↓

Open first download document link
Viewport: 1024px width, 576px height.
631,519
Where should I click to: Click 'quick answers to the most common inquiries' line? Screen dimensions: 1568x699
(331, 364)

↑

# What you will do
Please rewrite the rows above, changing "Screen dimensions" to "Display size" and leaving everything else as it is.

# Written response
Open first download document link
Viewport: 1024px width, 576px height.
631,519
Where should I click to: Click 'quick answers to the most common inquiries' line? Display size: 1568x699
(331, 364)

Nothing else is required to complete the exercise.